La circulation est datée de 1889, et signée d'un marchand parisien de l'époque. Par l'intermédiaire de ce «ministre des Postes» improvisé, Marie 1er offre généreusement une sélection des timbres de son «royaume» aux Administrations alliées qu'il a bien voulu honorer de sa confiance. Et il leur fait demander, «à titre de réciprocité», un «égal nombre de séries, tant de leurs émissions actuelles qu'anciennes»…

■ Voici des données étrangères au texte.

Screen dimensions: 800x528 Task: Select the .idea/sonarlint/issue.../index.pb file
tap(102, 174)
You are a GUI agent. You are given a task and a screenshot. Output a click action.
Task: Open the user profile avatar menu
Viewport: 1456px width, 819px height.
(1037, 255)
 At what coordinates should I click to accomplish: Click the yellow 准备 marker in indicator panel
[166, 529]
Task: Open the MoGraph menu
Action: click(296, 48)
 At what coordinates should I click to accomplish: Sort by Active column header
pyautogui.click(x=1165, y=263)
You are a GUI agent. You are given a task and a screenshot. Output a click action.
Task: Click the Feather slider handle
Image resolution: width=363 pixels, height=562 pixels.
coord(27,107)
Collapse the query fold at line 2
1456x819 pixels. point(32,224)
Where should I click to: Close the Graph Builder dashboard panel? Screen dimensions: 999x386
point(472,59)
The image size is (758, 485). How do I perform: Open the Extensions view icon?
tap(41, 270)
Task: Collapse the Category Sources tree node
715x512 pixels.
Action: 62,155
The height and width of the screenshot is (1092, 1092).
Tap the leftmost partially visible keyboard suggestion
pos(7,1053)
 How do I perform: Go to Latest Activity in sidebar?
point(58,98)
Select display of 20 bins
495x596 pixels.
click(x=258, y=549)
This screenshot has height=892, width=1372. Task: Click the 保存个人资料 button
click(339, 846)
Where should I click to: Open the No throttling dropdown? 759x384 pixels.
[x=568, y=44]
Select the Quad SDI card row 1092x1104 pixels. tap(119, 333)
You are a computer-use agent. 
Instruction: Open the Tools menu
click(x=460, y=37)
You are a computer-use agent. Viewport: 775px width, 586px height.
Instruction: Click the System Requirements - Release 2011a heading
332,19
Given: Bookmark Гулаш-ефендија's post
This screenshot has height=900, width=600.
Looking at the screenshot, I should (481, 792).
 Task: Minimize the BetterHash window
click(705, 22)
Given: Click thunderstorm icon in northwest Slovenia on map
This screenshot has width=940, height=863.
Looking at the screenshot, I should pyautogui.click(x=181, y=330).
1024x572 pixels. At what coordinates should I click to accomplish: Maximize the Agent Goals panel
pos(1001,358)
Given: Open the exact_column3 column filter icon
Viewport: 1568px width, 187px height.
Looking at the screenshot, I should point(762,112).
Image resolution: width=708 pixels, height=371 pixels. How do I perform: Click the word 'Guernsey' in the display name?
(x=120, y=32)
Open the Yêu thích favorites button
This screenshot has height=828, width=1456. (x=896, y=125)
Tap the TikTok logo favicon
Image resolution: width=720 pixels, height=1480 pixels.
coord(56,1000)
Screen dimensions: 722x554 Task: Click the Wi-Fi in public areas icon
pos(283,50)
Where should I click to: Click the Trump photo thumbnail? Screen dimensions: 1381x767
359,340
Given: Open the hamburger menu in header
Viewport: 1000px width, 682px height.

A Londres, au Cap ou à Madrid, où l'on reçoit alors la royale missive, les Postes nationales découvrent, perplexes, l'existence du nouvel «Etat» et contactent discrètement les Postes françaises : qu'en est-il des «Sedangs» ? Réponse embarrassée de Paris : oui, il existe bien, en Indochine, un dénommé Charles-Marie-David de Mayréna, dont la presse métropolitaine a récemment relaté l'avènement au trône des «Sedangs» (du nom de l'une des tribus qui peuplent les plateaux Moï de l'Annam). Oui, les autorités coloniales d'Indochine semblent avoir accordé leur bénédiction au couronnement de Mayréna, devenu Marie 1er. Oui, des timbres ont bien été imprimés à Paris, aux armes de la «maison royale». Mais les Postes françaises formulent aussitôt de sérieuses réserves : elles n'ont rien à voir avec l'émission, dont l'initiative appartient exclusivement au monarque. De plus, l'Union postale universelle vient de refuser d'accueillir en son sein le nouvel Etat. En clair : l'affaire sent le coup fourré…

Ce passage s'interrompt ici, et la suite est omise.